Three essays on deposit insurance, initial public offerings, and shadow banks
It is generally argued that deposit insurance weakens depositor discipline and therefore introduces a moral hazard for commercial banks. The traditional theory ignores the role of the regulator in bank run models once deposit insurance is enacted. The first essay proposes a new role that the regulator who can declare a bank legally insolvent will play. The regulator, who may or may not be the deposit insurer, makes decisions on the timing and resolution of failing banks based on the least cost of the deposit insurer in the game. Deposit insurance leads to a loss of depositor discipline. However, regulator discipline is built from least-cost commitment. Moreover, the regulator discipline always has a stronger effect than depositor discipline in preventing banks from speculating. Hence, deposit insurance with least-cost commitment will not bring extra moral hazard issues from the monitoring perspective. The first essay supports the least-cost resolution policy in the United States.
During the Great Recession, liquidity did not flow out of the banking sector but was reallocated internally. Deposits increased, but the volumes of all other short-term debt financing instruments, except for T-Bills, decreased. Commercial banks, which have stable funding sources from deposits, did not render liquidity backup to shadow banks but held the increased deposits as cash on hand. The second essay uses deposits and financial commercial paper outstanding as proxies for commercial and shadow banking financing instruments because they are unique liabilities of commercial and shadow banks, respectively. Using vector autoregressive models, I provide evidence that when liquidity falls in shadow banks, commercial banks experience funding inflows. In normal times, commercial banks render liquidity backup to shadow banks in the following weeks using the increased deposits. However, the dynamic correlation breaks down in crisis times, which may have contributed to the collapse of the shadow banking system during the Great Recession.

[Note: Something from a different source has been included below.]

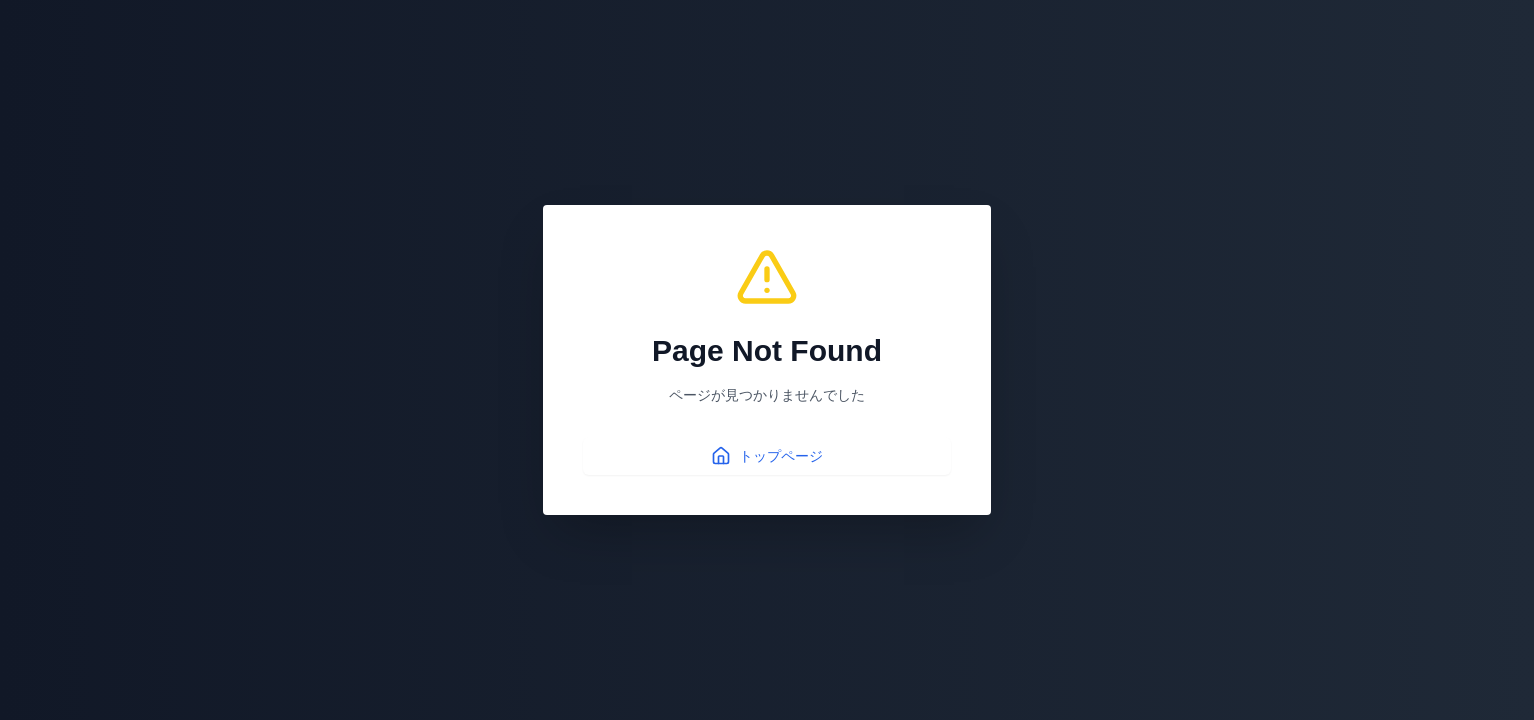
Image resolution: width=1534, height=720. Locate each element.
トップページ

Using theoretical and simulation tools, the third essay studies how strategic risk among investors can help explain both underpricing and underreaction in initial public offerings (IPOs). We assume the post-IPO value of a firm is higher if the IPO raises more capital for the firm. Hence an IPO subscriber faces strategic risk: the value of subscribing depends on the aggregate subscription rate. As this risk is resolved immediately after the IPO, the IPO itself is underpriced. Moreover, since individual investors have limited wealth, a higher offer price raises the risk of undersubscription. Investors respond by demanding a larger discount: the offer price appears to underreact to public news.